> EXERCISE OBJECTIVE: Beginning at the line that contains "Task: Open the 小熊 product expert card" and finishing at the line that contains "You are a GUI", output the data below exactly. Include both end lines and no pictures.

> LISTED RECORDS:
◇ ◇ ◇ ◇
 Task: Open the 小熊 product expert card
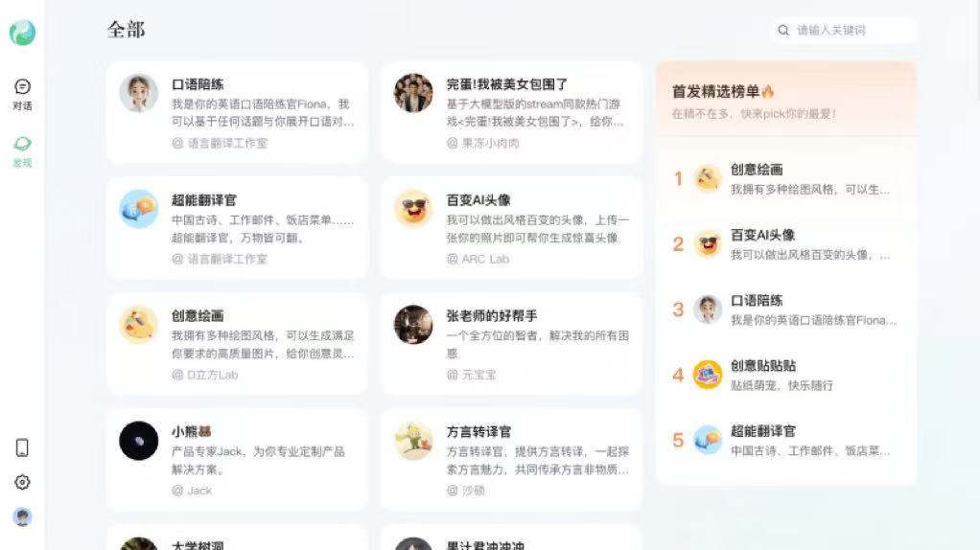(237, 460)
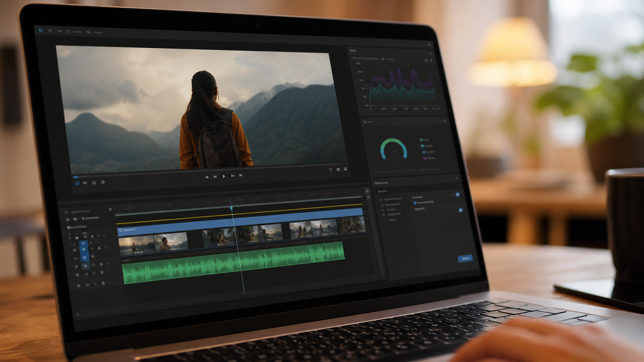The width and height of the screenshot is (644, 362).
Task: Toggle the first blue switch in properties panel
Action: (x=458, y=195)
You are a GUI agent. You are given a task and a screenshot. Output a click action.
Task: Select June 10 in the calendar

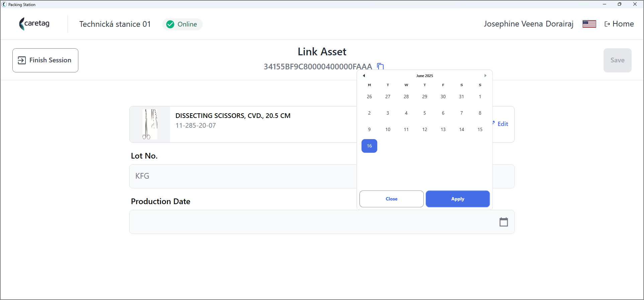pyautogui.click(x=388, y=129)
◇ ◇ ◇ ◇
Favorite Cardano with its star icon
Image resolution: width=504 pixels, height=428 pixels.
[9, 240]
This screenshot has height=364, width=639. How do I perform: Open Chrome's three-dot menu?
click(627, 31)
◇ ◇ ◇ ◇
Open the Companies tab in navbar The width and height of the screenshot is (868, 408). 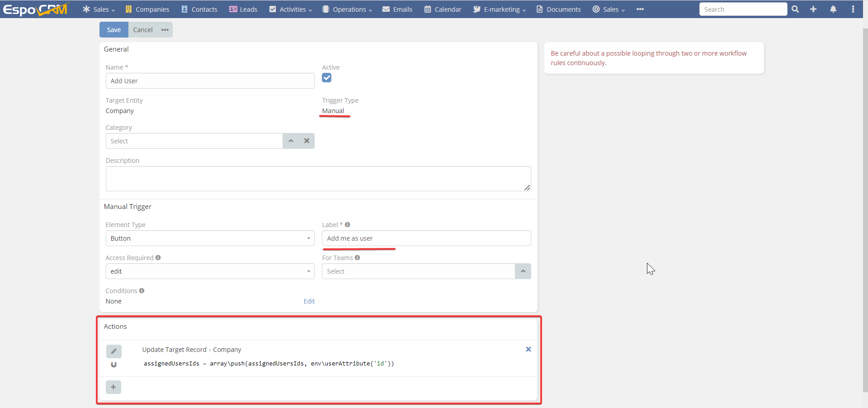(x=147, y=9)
◇ ◇ ◇ ◇
> YOUR RESPONSE:
 Task: Open the 小熊 product expert card
(237, 460)
The width and height of the screenshot is (644, 362).
Task: Toggle the first blue switch in properties panel
Action: (x=458, y=195)
You are a GUI agent. You are given a task and a screenshot. Output a click action.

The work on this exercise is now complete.